Freitag, 26. Februar 2016

Buchreview "Die Minotauress"


Edward Lee. Betrete die kranke Welt von Edward Lee. Lese die Abenteuer der geistesgestörten Rednecks Ball und Dicky (bekannt aus Bighead), wie sie auf unglaublich schmutzige Huren treffen, auf einen Serienkiller - und auf etwas Unvorstellbares, das man passenderweise Spermatogoyle nennt. Doch dann treffen sie auf die Minotauress.
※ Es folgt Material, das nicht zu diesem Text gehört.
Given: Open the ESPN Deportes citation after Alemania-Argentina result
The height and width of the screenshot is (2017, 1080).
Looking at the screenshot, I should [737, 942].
Luntville im Süden der USA. Ein Kaff, das nicht einmal Joe Lansdale freiwillig erwähnen würde. Mit Bewohnern, die bei Besuch schnell versteckt werden müssten, um sich nicht zu blamieren. Dort leben Balls und Dickie. Nachdem Balls gerade aus dem Knast kommt, wird est einmal kräftig gepichelt und wahrhaft rotzige Sprüche geklopft. Doch die Sauferei kostet Geld. Da muss ein lukrativer Job her. Schwarzgebranntem schnell über die Staatsgrenze zu verhelfen, wäre da so eine Möglichkeit. Doch davor steht die Bewerbung. Gaaaanz üble Sache. Aber hey, es sind Balls und Dickie. Denen ist nichts zu schmutzig. Wobei in der Gegend eigentlich eh nichts zu schmutzig sein kann. Und dorthin verschlägt es den Schriftsteller. Er will eigentlich mit dem Bus nur durchreisen - es gäbe wohl auch nix, das ihn dort halten könnte -, aber die Gesellschaft und der Mief im Bus sowie die Hinterlassenschaften auf der rückwärtigen Bank, die er auch erdulden musste, lassen ihn gerade hier aussteigen. In dieser Hölle auf Erden will er seinen großen Roman schreiben. Doch erst einmal lernt er die Einheimischen und ihre seltsamen Gebräauche kennen, kommt dabei aber absolut nicht mit seinem großen Epos voran. Anderthalb Zeilen - und dann lernt er auch noch Dickie und Balls kennen. Keine guten Voraussetzungen für einen gebildeten Autor, der dann doch tatsächlich einen literarisch gebildeten Menschen trifft. Dass dieser nicht gerade als Vorbild für andere dienen sollte, bemerkt er erst später. Zudem gelangt er noch mit den beiden Vollhonks zum Anwesen von Crafter, einem alten und knorrigen Typen, der sich bestimmten Forschungen verschrieben hat. Was die Drei dort erleben, spottet jeder Beschreibung. Und die Minotauress erst - Junge, Junge, da müssen sogar die Abgebrühtesten Rednecks erst einmal tief durchatmen.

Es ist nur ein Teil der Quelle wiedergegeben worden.